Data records
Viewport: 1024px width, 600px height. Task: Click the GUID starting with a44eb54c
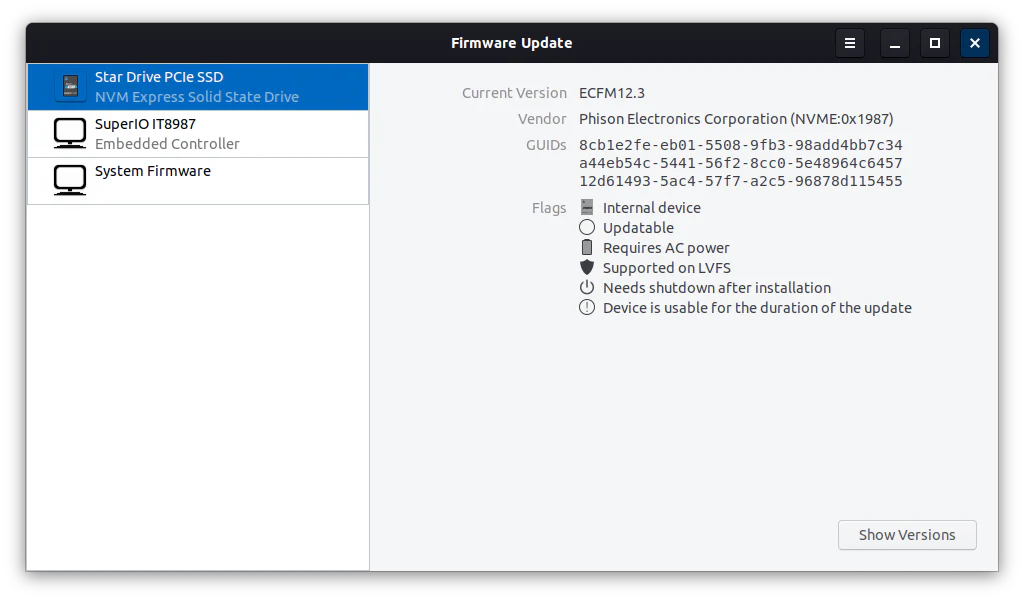pyautogui.click(x=740, y=163)
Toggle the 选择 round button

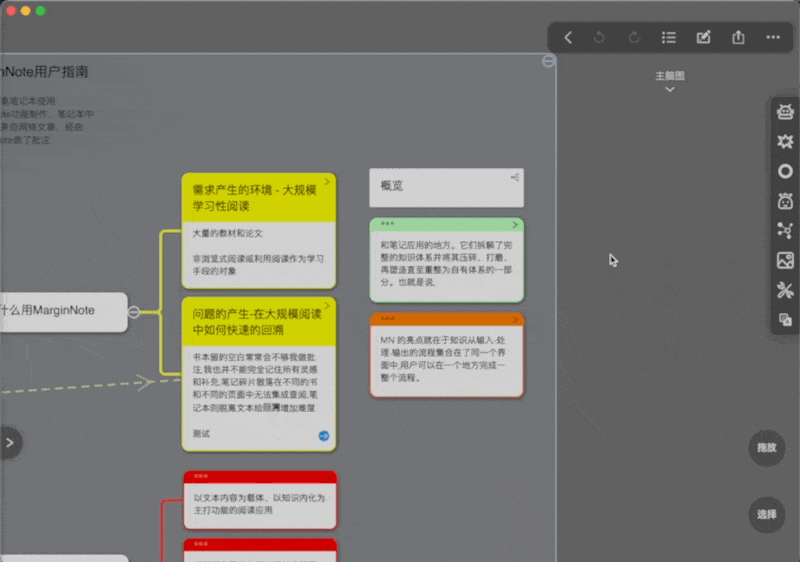click(766, 515)
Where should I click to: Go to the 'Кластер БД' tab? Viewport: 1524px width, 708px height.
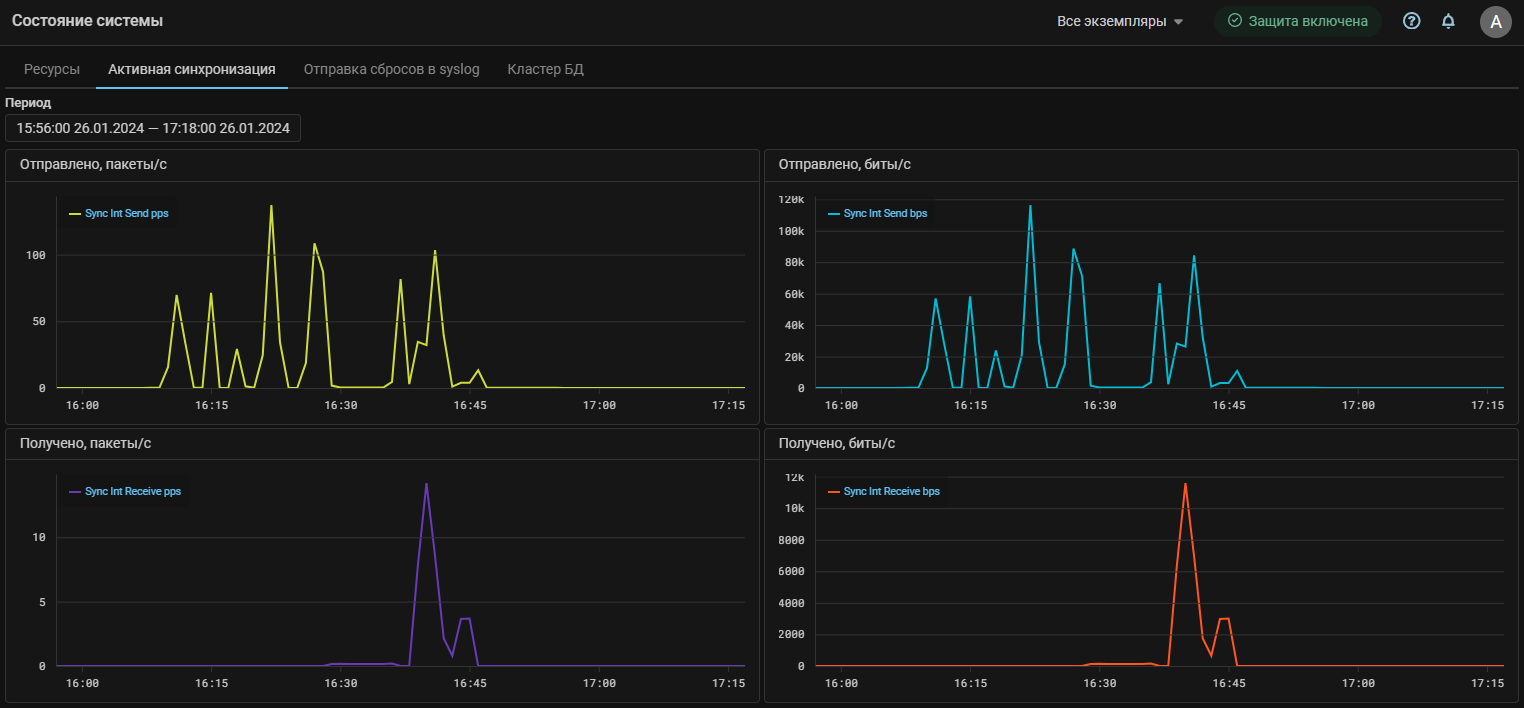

→ Assignment
Set down every record once more, word for word, without pictures.

→ Answer to this task
Viewport: 1024px width, 600px height. Task: Click the GUID starting with a44eb54c
pyautogui.click(x=740, y=163)
Toggle the 选择 round button

click(766, 515)
Where should I click to: Go to the 'Кластер БД' tab? Viewport: 1524px width, 708px height.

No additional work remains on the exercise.